It’s more Skinnerian than Pavlovian. Pavlovian is more passive – reactions that naturally occur to stimulus (such as salivating to the smell of meat getting transferred to salivating at the sound of a bell). Skinner’s behaviorism is much more about actively controlling behavior through rewards (“reinforcers”). Giving pigeons food pellets for pecking certain buttons. Giving schoolchildren stickers for completely their assignments.
I guess reformsters don’t train TFAers or other teachers on the most effective child management method, the authoritative approach, which comes from one of the three primary parenting styles originally identified by Baumrind, because only the authoritarian approach meets with their approval.
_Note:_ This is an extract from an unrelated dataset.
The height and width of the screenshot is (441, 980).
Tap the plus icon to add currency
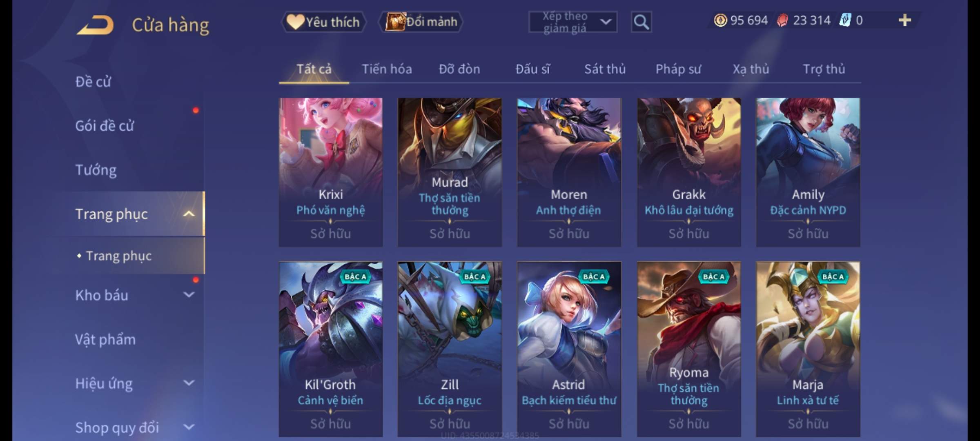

It’s disgusting how they try to put a positive spin on the authoritarian methods they use, too.
Self Motivated Kids – How The Authoritative Parenting Style Increases Academic Success: http://authoritativeparents.weebly.com/index.html
Surely those that mandate such worst pedagogical practices for OTHER PEOPLE’S CHILDREN know firsthand what they are and ensure that the same sort of humorless “rigor” and teeth-grinding “grit” are inflicted on THEIR OWN CHILDREN?
Hmmm, an officer of the Gates Foundation approves…
Well, that’s all the segue I need.
From the speech of Bill Gates to his alma mater, Lakeside School, 9-23-2005.
[first excerpt start]
Our foundation’s work in high schools is based on principles that happen to be deeply ingrained in Lakeside’s culture. We call them the new three R’s—the basic building blocks of better high schools.
• The first R is Rigor – making sure all students are given a challenging curriculum that prepares them for college or work;
• The second R is Relevance – making sure kids have courses and projects that clearly relate to their lives and their goals;
• The third R is Relationships – making sure kids have a number of adults who know them, look out for them, and push them to achieve.
When I first heard theories of school reform based on these principles, they made intuitive sense to me. They are what make Lakeside a phenomenal school.
[first excerpt end]
He builds from, as I see it given the tenor of his speech, from least to most important.
[second excerpt start]
Finally, I had great relationships with my teachers here at Lakeside.
Classes were small. You got to know the teachers. They got to know you. And the relationships that come from that really make a difference. If you like and respect your teacher, you”re going to work harder.
Gary Maestretti really inspired me to learn physics. Fred Wright really inspired me to learn math, and was a great mentor in the computer room in McAllister Hall.
Ann Stephens got me to sign up for drama. I didn’t have to do drama. I didn’t have a lot of skill in that. But she had built a strong relationship with me, and she made me want to give it a try.
She gave me the lead in a romantic comedy that I still know all the lines to. The only downside is that I invited my co-star to our real-life prom, and she turned me down. She’s here tonight, and I want her to know: I recently got over it.
[second excerpt end]
Link: http://www.gatesfoundation.org/media-center/speeches/2005/09/bill-gates-lakeside-school
But, but, but, where’s the robotic teachers? Bill the G must have been deprived of what he needed to be successful, right? “If there had been no Lakeside, there would have been no Microsoft. And I’m here to say thank you.”
Evidently the robots are not in the schools attended by the heavyweights (and offspring of same) of so-called “education reform.”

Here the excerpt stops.